L'aspect technologique alterne aussi selon les pays. Bien qu'il existe des standards plutôt répandus, comme le réseau PEPPOL (Pan-European Public Procurement OnLine) et le format UBL (Universal Business Language ou facture sous forme de fichier XML) associé, les approches sont encore extrêmement variées. La plupart des pays ont décidé de créer une plateforme nationale de gestion des factures électroniques, plus ou moins identique à la SDI italienne. Notre voisin transalpin étant précurseur sur le sujet. La France, par exemple, via son portail public Chorus PRO, gère de manière centralisée la transmission des factures, en utilisant des formats nationaux dédiés. En Allemagne, plusieurs plateformes cohabitent : il existe une plateforme dédiée au traitement des factures aux administrations centrales, ZRE, et plusieurs autres plateformes pour le traitement des factures aux administrations des États fédéraux. En revanche, d'autres pays ont opté pour le format UBL géré par OpenPEPPOL et largement partagé, tout en adoptant une plateforme nationale. Enfin, la Belgique, la Norvège et les Pays-Bas ont choisi de s'appuyer intégralement sur le réseau PEPPOL, en vue d'une plus grande interopérabilité, notamment au niveau transfrontalier.  

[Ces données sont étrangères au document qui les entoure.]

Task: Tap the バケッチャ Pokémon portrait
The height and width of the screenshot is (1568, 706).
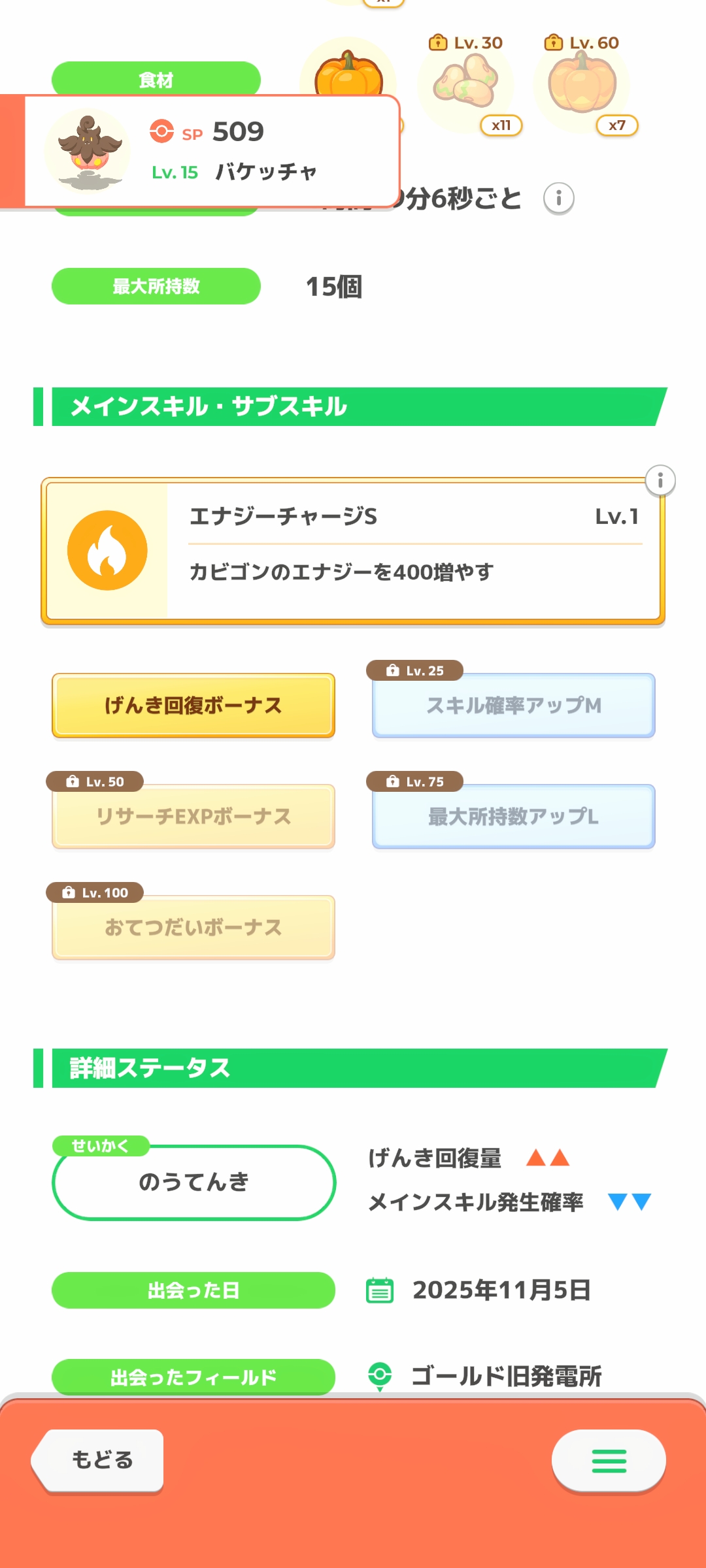Action: tap(88, 152)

Gestion numérique de la conformité fiscale

Enfin, l'adoption de la facture électronique doit intégrer la gestion numérique de la conformité fiscale. A savoir : obtenir une plus grande traçabilité et communiquer de manière fiable les données fiscales aux administrations compétentes. Elle s'accompagne de solutions telles que le CTC (Continuous Transaction Control). L'un des protocoles les plus utilisés par les pays est le SAF-T (Standard Audit File for Tax). Il s’agit d’un fichier basé sur le standard XML et utilisé à l’international pour l’échange électronique de données fiscales. Ce protocole permet de communiquer les données ponctuellement suivant la législation de chaque État. Des variantes de présentation peuvent apparaître selon la périodicité (annuelle, semestrielle, mensuelle, voire uniquement sur demande de l'autorité de référence) ou le type de données à transmettre. Les pays européens ayant opté pour ce type de procédé sont le Portugal, l'Autriche, le Luxembourg, la Norvège, la Roumanie et la Pologne, où il est connu sous le nom de JPK. D'autres États ont retenu des solutions similaires, mais en s'appuyant sur des plateformes nationales. Par exemple, l’Espagne a opté pour une solution appelée SII. L'Allemagne utilise la remontée des données budgétaires via le protocole E-Bilanz. Quant à la Grèce, c’est par l’intermédiaire de la plateforme myDATA qu’elle récupère les données.

Le lancement progressif de la facture électronique obligatoire en Europe reste donc tributaire des particularités propres à chaque Etat. Cela étant,  avec un double-objectif commun : réduire la fraude à la TVA et avoir une meilleure lisibilité sur l'activité des entreprises du “vieux continent”.